A empresa dona do aplicativo de relacionamentos Tinder, Match.com, criou o ‘Divina Palavra’, um aplicativo disponível para o Google Play, que visa promover encontros entre evangélicos. Os usuários podem compartilhar mensagens motivacionais e passagens bíblicas, além de fotos e imagens.

A grande busca dos evangélicos em aplicativos de relacionamento caiu como uma luva para a empresa que detém os maiores sites e apps de relacionamentos. Mesmo assim, experiente no trabalho com jovens e relacionamento, Nelson Junior diz que as queixas no app “gospel” são similares às dos outros.
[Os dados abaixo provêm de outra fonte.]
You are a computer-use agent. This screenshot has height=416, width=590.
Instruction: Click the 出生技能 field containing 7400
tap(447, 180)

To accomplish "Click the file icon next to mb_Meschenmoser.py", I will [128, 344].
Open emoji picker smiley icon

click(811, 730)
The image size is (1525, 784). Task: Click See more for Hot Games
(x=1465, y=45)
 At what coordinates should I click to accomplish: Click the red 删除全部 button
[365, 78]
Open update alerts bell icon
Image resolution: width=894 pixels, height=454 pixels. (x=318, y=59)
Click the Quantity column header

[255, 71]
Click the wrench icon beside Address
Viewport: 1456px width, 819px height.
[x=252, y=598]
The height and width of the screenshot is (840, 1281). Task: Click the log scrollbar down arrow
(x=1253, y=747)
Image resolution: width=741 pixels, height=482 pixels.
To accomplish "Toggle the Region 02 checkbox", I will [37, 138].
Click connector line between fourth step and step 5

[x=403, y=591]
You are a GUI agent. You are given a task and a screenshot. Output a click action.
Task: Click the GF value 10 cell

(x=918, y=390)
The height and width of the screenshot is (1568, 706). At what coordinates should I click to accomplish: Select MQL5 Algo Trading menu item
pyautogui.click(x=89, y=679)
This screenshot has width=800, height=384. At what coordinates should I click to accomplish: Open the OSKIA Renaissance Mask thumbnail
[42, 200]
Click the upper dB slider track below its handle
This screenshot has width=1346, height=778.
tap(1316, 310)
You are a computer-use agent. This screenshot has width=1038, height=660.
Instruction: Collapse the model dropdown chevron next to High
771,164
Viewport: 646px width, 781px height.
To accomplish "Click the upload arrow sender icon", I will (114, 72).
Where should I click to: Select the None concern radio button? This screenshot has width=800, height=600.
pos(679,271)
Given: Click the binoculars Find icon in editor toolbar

“E exatamente por conta disso o próprio Tinder criou um app para atender o público evangélico. Mas as queixas continuam as mesmas. Muita azaração e pouco comprometimento. Os app de relacionamento espantam os crentes que buscam algo sério. Isso não é o que eu acho. Fizemos pesquisa de mercado ouvindo mais de 30 mil pessoas. E já identificamos as principais queixas dos cristãos solteiros”, revelou.

No Divina Palavra, é possível publicar frases que se encaixem em 12 categorias diferentes, como: Amor, Motivação, Bíblicas, Reflexão, Amizade, Autoestima e Família. Segundo a empresa, uma pesquisa feita pelo Facebook constatou que , entre 32 milhões de publicações, os posts sobre sentimentos positivos recebem 58% mais curtidas, enquanto aqueles relacionados à autoestima chegam a ganhar 71% mais curtidas em relação aos demais.